A couple weeks back I went on a building trip to Ohio. It was an interesting trip. On the last day I was given this pile of lumber and a cut list. (LOL… man I wish I had brought a truck to take home all the materials they threw away). 
And yes… when I saw this pile… I was drooling. Monte… Yes…. wood addiction…. lol










Then I was given this saw to cut it with. It spoiled the crap out of me. Belonged to a guy that's had it for years and years. He took great care of it and it showed. It made cutting them 2×12s so easy. I loved it. I decided then that the next miter saw I get will be able to cut 12" stock and be a compound miter saw.


----------



## steliart (Jan 15, 2011)

My God, look at that woog!!!
and all for free?
so jealus lolol
Well done Angie


----------



## AngieO (Jul 9, 2012)

Oh… I didn't get to keep it. I got to CUT it. Which was almost as good. I cut all the pieces for a media/sound booth. It would have been just as good as getting it if they had let me help assemble more. LOL… I was told I wasn't going fast enough and that I was worrying too much about being too accurate. Apparently…. in construction… being a 1/4" off is "good nuff". And I guess the cut doesn't have to be square either. lol


----------



## mojapitt (Dec 31, 2011)

Construction is not as accurate as they should be.


----------



## nailbanger2 (Oct 17, 2009)

In rough carpentry, 1/4" is indeed within the ballpark. This doesn't mean you can't strive for better. As far as square cuts go, a speed square and circular saw will give you good results, quickly. Sometimes you have to balance quality with speed. I can't tell you the amount of times I've heard "we're not building a piano".


----------



## AngieO (Jul 9, 2012)

Lol. The first time I was asked if I wanted to use the circular saw I passed. Then I watched him as he showed me how to use the speed square and then not cut on the line or to the line at all. After that… I was fine using it.

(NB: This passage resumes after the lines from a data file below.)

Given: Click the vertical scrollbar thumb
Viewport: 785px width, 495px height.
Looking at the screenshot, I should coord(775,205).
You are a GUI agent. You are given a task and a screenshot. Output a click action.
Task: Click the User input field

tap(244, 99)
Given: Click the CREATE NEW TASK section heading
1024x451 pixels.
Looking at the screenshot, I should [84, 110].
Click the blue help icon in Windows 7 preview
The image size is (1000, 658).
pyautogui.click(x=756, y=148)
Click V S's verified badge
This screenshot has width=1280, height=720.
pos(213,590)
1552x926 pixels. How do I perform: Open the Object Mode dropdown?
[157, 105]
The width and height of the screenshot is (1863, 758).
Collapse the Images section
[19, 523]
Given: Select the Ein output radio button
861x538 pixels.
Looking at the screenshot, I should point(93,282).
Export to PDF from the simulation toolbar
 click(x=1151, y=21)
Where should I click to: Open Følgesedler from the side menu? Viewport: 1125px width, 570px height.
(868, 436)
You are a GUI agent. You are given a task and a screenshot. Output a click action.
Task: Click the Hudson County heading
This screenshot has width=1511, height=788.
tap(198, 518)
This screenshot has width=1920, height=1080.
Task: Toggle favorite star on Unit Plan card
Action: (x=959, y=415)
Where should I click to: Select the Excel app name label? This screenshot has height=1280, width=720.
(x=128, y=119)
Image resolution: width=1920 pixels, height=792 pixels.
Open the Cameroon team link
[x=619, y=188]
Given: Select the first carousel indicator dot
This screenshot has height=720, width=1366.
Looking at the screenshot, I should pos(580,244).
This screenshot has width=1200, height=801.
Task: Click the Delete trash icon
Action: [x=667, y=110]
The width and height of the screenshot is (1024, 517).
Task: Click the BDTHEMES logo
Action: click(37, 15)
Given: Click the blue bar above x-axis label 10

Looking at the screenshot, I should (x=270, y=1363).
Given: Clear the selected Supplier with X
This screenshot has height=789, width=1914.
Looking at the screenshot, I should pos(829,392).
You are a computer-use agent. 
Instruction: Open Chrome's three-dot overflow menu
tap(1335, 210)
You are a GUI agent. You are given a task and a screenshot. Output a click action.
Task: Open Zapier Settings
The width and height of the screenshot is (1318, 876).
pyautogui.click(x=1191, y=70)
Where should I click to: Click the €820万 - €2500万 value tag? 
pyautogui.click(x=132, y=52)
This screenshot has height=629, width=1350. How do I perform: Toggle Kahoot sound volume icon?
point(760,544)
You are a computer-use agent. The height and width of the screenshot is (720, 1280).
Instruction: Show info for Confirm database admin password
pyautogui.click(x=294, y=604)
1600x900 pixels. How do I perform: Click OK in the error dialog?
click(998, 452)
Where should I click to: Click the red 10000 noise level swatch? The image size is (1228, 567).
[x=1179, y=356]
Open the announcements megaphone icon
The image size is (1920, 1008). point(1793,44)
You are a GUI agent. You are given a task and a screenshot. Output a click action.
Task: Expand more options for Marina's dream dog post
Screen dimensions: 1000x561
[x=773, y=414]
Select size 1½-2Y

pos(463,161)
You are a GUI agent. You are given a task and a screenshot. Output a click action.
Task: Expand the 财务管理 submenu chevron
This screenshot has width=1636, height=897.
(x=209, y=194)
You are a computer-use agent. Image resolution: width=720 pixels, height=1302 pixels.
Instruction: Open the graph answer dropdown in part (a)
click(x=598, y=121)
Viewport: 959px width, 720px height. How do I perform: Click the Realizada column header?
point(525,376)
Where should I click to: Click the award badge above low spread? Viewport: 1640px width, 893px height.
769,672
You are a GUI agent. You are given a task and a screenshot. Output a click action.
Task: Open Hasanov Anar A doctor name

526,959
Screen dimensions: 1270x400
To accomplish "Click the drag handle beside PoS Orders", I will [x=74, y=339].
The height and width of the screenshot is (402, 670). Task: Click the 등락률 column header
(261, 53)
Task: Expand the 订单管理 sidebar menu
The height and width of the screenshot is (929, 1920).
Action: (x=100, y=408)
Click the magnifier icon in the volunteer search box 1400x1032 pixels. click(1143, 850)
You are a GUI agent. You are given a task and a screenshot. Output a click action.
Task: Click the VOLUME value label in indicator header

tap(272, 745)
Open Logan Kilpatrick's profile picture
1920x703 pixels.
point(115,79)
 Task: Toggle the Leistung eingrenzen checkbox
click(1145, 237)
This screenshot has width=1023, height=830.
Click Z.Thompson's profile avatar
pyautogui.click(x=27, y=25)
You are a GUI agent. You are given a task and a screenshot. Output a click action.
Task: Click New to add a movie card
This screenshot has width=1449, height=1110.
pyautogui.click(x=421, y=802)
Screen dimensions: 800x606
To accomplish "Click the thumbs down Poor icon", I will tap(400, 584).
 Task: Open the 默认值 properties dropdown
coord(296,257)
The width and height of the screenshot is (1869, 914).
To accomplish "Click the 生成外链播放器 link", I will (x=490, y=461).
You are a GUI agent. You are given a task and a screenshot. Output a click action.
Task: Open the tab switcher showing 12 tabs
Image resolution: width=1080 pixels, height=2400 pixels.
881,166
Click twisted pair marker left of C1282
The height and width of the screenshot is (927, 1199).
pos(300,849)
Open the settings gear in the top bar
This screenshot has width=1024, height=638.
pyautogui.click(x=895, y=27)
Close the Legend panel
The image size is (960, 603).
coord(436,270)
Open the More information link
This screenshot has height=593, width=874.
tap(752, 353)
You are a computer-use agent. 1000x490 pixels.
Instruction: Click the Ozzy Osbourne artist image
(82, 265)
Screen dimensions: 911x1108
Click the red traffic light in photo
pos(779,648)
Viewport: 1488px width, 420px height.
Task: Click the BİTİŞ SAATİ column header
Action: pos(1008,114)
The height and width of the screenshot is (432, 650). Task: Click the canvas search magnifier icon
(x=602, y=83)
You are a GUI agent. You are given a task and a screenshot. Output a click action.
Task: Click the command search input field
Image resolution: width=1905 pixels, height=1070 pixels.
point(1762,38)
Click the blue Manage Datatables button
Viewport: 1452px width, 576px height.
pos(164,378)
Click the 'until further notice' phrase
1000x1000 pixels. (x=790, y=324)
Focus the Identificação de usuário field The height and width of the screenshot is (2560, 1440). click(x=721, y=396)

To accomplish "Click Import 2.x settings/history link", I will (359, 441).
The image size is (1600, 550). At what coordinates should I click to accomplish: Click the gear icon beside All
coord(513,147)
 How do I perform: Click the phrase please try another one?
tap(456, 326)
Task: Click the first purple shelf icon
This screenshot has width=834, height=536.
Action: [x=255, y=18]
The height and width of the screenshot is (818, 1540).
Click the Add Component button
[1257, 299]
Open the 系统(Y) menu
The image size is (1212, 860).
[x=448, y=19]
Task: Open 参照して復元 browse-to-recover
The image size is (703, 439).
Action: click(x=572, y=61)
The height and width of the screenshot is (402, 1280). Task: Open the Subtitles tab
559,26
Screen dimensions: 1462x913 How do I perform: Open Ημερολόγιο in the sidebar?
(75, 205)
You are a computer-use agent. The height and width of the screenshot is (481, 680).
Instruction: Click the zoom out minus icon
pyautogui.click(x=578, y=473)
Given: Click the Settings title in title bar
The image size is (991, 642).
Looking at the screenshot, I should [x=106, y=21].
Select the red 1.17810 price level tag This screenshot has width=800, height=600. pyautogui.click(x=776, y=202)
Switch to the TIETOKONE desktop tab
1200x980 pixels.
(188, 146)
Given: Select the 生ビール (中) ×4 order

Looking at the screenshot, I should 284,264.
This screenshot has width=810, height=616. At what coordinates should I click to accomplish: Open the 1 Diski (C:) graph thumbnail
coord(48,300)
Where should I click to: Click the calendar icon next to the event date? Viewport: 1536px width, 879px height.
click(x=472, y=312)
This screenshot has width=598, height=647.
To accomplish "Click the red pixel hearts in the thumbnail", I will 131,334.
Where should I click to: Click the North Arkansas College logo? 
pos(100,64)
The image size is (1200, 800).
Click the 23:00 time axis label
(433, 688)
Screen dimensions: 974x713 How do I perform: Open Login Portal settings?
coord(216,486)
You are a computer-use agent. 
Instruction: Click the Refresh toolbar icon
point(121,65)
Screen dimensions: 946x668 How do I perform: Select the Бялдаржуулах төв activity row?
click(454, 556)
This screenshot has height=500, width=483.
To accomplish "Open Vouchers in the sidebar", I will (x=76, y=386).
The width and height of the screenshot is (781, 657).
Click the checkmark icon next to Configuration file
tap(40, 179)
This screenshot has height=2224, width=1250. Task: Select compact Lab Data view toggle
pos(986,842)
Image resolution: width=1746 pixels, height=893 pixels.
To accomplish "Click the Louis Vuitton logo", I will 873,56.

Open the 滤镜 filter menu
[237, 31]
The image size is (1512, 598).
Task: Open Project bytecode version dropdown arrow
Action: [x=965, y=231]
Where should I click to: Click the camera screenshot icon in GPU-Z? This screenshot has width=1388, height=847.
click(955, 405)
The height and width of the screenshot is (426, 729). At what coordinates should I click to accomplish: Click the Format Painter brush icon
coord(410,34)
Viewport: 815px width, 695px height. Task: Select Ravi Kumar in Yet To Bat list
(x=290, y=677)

Alot of the guys on the job were from Alabama. Their favorite saying when something was a little off was "I can't see it from my house". They were a great group of guys to work with. It was a lot of fun and I learned alot.

OHHHHH!!!!! Guess what? Happy Dance time!!!! My miter saw is fixed


----------



## AngieO (Jul 9, 2012)

I had wrote a longer post… LOL! (rabbit trail). Went back and deleted it. I'll just post a new forum for that story. LOL


----------



## mojapitt (Dec 31, 2011)

Good deal on the saw. Now you can get a drill press.


----------



## AngieO (Jul 9, 2012)

Yeah! Definitely want to get a drill press. Gonna look around a little more.


----------



## realcowtown_eric (Feb 4, 2013)

That looks like an older crapsman tool, maybe 80's. 46 bucks won't even buy you a CT saw blade of substance these days. Ya, newer models might cost only a tad more, but newer models are not like the older stuff. I'd personally buy this one , but I won't buy any crapsman product sold in the last 15 years.

I've got craftsman belt sanders and other tools) that have worked commerically for pushing 40 years now with only small replacement parts, but I've torn apart recent stuff to find out why it didn't work after only a few hours. Too much rush to the bottom to compete with Malwart or some other cheapo distributor.

Offer 35, It's a no-brainer at asking price. unless it's obviously damaged. Chuck a piece of 12" 1/4" rod in the chuck and scope out any wobble…Wobble is not good. .Dickering point.

Good luck!

Eric in cowtown

Good luck.

Eric


----------



## knotscott (Feb 27, 2009)

Those little DP's are all pretty similar. I had an 8" Griz to start with….it worked fine, but the difference in power and mass between an 8" and 12" is huge. You'll eventually want to spin some bigger forstner bits that'll make the smaller DP's work really hard….plus the smaller ones vibrate more. A DP can also spin sanding drums and double as a sander. A used 10" or 12" is a step in the right direction IMO.


----------



## AlanBienlein (Jan 29, 2011)

I'd never pay $46 for a used bench top drill press. I had to think long and hard on spending $150 for this drill press I just got this week off of craigslist. If it wasn't for the wife nagging me to get it I probably would have passed.


----------



## coachmancuso (Feb 10, 2013)

Harbour freight in todays parade magazine has a drill press mew for $49.00. Check it out!


----------



## MrRon (Jul 9, 2009)

Harbour freight in todays parade magazine has a drill press mew for $49.00. Check it out!

You get what you pay for.


----------



## MrRon (Jul 9, 2009)

AlanBienlein, That would be a no-brainer for me. That is one incredible DP for $150. Your wife is smarter than you are.


----------